- [What you have to do] Each line from the one containing "Click AIO checkmark" through the end of the data below is to be output verbatim, with no lines added or left out.

Saved data entries
§

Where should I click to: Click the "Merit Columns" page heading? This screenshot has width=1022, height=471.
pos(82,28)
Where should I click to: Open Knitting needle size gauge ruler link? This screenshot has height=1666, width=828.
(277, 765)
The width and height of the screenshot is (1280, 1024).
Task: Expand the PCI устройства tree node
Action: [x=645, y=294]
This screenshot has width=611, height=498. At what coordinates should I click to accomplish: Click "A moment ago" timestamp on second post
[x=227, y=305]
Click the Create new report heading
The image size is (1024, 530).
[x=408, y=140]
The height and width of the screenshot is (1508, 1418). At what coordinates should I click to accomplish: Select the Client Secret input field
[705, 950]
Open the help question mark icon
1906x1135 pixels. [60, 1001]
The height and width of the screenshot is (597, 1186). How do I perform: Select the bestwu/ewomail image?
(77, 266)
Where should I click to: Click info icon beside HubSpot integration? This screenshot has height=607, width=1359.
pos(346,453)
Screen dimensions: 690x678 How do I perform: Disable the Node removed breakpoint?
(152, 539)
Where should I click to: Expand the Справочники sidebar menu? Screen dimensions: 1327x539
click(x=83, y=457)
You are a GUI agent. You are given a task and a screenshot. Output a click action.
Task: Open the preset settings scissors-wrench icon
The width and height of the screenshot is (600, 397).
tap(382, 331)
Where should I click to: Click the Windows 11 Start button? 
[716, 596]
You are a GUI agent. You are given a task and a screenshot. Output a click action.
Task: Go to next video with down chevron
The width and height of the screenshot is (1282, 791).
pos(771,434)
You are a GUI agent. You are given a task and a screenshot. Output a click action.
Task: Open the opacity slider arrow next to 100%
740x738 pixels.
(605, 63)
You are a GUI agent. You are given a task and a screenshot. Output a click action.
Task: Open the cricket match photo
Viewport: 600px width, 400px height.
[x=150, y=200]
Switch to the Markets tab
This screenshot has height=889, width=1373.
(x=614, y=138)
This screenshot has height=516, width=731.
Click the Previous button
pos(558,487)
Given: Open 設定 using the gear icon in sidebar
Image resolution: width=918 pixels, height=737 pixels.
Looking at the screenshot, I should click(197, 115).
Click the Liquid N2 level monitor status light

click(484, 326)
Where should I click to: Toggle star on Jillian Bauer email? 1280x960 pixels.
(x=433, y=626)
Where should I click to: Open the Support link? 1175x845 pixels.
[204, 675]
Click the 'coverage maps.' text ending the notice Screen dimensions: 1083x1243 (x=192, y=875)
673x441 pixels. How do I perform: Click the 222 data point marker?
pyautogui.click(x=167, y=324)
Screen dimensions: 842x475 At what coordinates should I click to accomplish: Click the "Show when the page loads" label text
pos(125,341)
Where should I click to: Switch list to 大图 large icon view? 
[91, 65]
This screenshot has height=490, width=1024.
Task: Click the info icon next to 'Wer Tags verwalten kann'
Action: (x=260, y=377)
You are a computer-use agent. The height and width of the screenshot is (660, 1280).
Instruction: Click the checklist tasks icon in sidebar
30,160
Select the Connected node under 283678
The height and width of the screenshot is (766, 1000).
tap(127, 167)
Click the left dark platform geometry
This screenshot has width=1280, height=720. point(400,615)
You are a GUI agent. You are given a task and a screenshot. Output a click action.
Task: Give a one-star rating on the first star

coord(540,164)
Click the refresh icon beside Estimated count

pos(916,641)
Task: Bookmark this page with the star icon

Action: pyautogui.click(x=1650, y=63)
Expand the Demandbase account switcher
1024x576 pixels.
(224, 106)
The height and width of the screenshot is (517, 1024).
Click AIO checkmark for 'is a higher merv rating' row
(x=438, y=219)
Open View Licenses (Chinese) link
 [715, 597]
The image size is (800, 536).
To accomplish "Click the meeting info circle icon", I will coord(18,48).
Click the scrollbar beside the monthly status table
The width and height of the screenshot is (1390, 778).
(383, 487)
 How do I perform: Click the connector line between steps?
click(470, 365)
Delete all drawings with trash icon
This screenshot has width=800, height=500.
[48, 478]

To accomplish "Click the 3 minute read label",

§

- [Response for this exercise]
Click AIO checkmark for 'is a higher merv rating' row
(x=438, y=219)
Open View Licenses (Chinese) link
 [715, 597]
The image size is (800, 536).
To accomplish "Click the meeting info circle icon", I will coord(18,48).
Click the scrollbar beside the monthly status table
The width and height of the screenshot is (1390, 778).
(383, 487)
 How do I perform: Click the connector line between steps?
click(470, 365)
Delete all drawings with trash icon
This screenshot has width=800, height=500.
[48, 478]

To accomplish "Click the 3 minute read label",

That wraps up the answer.